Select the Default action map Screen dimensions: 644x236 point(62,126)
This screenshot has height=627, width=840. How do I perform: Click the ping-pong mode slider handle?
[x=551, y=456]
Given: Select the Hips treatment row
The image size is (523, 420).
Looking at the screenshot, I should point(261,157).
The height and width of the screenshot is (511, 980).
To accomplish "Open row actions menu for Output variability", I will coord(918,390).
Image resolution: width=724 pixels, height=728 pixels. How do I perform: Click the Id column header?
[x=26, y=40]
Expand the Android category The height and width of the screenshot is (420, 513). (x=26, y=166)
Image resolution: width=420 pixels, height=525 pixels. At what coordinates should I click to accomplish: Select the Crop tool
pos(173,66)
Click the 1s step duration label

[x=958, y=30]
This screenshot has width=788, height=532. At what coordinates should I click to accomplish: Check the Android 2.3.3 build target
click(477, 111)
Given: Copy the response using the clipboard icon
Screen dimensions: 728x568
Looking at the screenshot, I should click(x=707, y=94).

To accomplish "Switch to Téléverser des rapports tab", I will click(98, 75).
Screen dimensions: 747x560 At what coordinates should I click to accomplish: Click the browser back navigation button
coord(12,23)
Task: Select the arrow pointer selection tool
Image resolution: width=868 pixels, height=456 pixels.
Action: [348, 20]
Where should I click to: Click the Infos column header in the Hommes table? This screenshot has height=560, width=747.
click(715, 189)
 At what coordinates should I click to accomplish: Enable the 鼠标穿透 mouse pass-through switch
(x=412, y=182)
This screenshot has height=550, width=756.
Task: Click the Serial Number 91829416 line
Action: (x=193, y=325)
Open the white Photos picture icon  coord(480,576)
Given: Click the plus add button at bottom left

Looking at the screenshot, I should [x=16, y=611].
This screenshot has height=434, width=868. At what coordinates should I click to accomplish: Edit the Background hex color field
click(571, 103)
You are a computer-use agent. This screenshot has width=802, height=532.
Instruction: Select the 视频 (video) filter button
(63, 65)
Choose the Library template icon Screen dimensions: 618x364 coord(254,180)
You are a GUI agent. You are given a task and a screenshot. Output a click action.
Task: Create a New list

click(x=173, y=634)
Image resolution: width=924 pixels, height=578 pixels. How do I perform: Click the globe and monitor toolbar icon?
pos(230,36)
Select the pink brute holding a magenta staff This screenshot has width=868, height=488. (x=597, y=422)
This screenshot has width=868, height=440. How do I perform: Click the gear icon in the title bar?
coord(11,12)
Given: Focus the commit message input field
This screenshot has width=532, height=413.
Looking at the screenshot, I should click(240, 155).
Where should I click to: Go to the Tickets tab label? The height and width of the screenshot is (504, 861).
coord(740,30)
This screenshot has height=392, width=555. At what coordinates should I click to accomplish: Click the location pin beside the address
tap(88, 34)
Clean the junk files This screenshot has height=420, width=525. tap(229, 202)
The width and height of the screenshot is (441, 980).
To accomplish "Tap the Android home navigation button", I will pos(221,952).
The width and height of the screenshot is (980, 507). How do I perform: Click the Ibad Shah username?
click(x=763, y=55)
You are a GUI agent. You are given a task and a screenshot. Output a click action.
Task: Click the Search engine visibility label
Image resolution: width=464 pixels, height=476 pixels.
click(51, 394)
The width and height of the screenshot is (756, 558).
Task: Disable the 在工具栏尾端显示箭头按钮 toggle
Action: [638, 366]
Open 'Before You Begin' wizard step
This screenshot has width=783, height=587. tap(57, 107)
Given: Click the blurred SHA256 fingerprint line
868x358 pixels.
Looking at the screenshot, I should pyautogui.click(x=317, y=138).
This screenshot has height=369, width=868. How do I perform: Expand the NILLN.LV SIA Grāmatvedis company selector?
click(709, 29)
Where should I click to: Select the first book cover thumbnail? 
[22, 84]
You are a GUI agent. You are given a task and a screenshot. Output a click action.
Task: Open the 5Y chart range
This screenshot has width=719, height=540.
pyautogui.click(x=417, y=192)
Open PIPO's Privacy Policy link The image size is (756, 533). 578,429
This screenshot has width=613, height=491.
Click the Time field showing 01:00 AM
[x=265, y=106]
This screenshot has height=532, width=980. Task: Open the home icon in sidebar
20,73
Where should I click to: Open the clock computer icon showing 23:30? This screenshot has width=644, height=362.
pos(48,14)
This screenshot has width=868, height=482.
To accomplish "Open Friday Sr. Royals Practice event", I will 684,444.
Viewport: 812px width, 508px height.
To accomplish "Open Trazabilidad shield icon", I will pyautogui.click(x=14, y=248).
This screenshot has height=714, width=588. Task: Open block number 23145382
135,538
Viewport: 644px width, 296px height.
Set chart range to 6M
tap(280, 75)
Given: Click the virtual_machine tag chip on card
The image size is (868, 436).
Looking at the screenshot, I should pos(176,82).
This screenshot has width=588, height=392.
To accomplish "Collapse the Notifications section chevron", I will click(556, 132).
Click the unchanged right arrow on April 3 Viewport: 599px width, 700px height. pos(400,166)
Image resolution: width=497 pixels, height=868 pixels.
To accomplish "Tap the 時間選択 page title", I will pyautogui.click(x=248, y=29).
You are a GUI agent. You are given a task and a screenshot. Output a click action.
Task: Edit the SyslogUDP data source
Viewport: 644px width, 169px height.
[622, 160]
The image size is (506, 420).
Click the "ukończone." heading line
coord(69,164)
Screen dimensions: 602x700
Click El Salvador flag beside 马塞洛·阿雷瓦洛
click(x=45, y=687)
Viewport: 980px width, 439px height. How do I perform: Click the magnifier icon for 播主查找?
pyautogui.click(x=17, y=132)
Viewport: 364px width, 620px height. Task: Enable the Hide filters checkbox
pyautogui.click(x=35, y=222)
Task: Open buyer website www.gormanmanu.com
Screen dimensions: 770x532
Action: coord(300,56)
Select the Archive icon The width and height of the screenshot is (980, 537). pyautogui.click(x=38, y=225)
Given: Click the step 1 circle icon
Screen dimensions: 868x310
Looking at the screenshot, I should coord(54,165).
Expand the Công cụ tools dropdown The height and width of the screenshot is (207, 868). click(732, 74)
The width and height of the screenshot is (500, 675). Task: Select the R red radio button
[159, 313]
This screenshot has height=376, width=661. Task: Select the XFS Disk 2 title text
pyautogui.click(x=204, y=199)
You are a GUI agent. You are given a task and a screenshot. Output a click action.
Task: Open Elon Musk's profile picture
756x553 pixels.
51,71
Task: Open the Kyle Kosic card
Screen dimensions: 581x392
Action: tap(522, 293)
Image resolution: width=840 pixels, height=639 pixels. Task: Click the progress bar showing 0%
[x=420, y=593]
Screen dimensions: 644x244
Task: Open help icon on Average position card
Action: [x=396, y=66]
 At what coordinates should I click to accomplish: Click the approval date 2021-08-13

**********

WORK INSTRUCTION:
Return word for word the line with "Task: Open the Kyle Kosic card" and every line after it through the end of the records above.

TASK RESPONSE:
Task: Open the Kyle Kosic card
Screen dimensions: 581x392
Action: tap(522, 293)
Image resolution: width=840 pixels, height=639 pixels. Task: Click the progress bar showing 0%
[x=420, y=593]
Screen dimensions: 644x244
Task: Open help icon on Average position card
Action: [x=396, y=66]
 At what coordinates should I click to accomplish: Click the approval date 2021-08-13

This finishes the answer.